### The problem:
Would you output the entries below only from the line containing "At what coordinates should I click to accomplish: Click the Sell" through the line containing "Given: Click info", exactly as they stand and with both ends included?

Stored data
____
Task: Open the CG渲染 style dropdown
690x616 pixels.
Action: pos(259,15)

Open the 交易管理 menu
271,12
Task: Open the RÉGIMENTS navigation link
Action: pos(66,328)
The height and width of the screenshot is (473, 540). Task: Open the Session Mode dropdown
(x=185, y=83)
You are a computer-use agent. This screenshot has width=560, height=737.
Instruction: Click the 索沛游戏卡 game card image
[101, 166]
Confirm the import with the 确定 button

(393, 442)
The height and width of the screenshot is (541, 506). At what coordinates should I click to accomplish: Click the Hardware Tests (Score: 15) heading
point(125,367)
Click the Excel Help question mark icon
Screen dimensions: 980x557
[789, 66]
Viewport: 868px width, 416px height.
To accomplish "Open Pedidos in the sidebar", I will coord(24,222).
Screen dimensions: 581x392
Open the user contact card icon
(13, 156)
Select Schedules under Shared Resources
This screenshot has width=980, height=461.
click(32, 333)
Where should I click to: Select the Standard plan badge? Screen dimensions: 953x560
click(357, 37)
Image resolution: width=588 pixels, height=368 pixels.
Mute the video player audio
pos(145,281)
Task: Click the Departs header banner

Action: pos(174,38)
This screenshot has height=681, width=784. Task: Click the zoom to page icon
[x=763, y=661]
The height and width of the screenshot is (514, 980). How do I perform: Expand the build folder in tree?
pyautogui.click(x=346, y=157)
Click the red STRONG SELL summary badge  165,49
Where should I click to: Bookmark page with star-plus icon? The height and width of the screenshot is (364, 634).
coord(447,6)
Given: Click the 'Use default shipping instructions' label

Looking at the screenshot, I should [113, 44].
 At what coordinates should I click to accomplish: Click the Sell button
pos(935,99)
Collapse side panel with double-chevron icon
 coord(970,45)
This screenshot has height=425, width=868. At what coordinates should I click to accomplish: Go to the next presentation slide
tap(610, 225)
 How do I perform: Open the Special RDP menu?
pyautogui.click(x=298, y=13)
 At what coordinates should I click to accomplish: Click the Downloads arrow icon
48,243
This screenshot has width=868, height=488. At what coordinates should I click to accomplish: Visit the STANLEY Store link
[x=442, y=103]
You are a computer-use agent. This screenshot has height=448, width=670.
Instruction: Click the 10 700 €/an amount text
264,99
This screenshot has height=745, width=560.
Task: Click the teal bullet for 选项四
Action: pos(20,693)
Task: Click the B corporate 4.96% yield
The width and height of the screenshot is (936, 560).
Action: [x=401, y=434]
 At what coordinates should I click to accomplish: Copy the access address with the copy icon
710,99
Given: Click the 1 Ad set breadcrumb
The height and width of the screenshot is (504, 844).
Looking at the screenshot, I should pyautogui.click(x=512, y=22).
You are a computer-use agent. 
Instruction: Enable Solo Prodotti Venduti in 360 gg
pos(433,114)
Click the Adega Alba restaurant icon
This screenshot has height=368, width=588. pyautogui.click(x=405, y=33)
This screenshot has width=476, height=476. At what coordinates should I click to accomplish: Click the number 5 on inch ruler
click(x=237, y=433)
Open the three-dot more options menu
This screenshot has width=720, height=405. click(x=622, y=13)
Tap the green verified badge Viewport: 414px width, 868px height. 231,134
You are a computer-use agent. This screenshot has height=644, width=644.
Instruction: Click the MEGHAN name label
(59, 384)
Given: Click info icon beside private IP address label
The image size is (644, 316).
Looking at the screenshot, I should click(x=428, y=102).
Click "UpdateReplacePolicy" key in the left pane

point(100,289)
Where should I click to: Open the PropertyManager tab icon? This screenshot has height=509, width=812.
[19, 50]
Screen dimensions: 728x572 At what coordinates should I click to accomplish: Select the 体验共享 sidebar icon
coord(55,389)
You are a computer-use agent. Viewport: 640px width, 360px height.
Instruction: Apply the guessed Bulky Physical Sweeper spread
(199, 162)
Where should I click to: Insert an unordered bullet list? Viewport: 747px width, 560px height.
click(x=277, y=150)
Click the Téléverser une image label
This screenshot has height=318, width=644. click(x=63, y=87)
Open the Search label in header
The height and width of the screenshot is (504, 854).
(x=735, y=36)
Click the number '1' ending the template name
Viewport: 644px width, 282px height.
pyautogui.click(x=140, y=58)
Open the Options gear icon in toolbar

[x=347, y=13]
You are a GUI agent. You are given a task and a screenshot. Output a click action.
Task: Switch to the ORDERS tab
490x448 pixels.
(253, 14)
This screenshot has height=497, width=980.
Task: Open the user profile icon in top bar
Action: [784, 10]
____
### Result of the task:
 At what coordinates should I click to accomplish: Click the Sell button
pos(935,99)
Collapse side panel with double-chevron icon
 coord(970,45)
This screenshot has height=425, width=868. At what coordinates should I click to accomplish: Go to the next presentation slide
tap(610, 225)
 How do I perform: Open the Special RDP menu?
pyautogui.click(x=298, y=13)
 At what coordinates should I click to accomplish: Click the Downloads arrow icon
48,243
This screenshot has width=868, height=488. At what coordinates should I click to accomplish: Visit the STANLEY Store link
[x=442, y=103]
You are a computer-use agent. This screenshot has height=448, width=670.
Instruction: Click the 10 700 €/an amount text
264,99
This screenshot has height=745, width=560.
Task: Click the teal bullet for 选项四
Action: pos(20,693)
Task: Click the B corporate 4.96% yield
The width and height of the screenshot is (936, 560).
Action: [x=401, y=434]
 At what coordinates should I click to accomplish: Copy the access address with the copy icon
710,99
Given: Click the 1 Ad set breadcrumb
The height and width of the screenshot is (504, 844).
Looking at the screenshot, I should pyautogui.click(x=512, y=22).
You are a computer-use agent. 
Instruction: Enable Solo Prodotti Venduti in 360 gg
pos(433,114)
Click the Adega Alba restaurant icon
This screenshot has height=368, width=588. pyautogui.click(x=405, y=33)
This screenshot has width=476, height=476. At what coordinates should I click to accomplish: Click the number 5 on inch ruler
click(x=237, y=433)
Open the three-dot more options menu
This screenshot has width=720, height=405. click(x=622, y=13)
Tap the green verified badge Viewport: 414px width, 868px height. 231,134
You are a computer-use agent. This screenshot has height=644, width=644.
Instruction: Click the MEGHAN name label
(59, 384)
Given: Click info icon beside private IP address label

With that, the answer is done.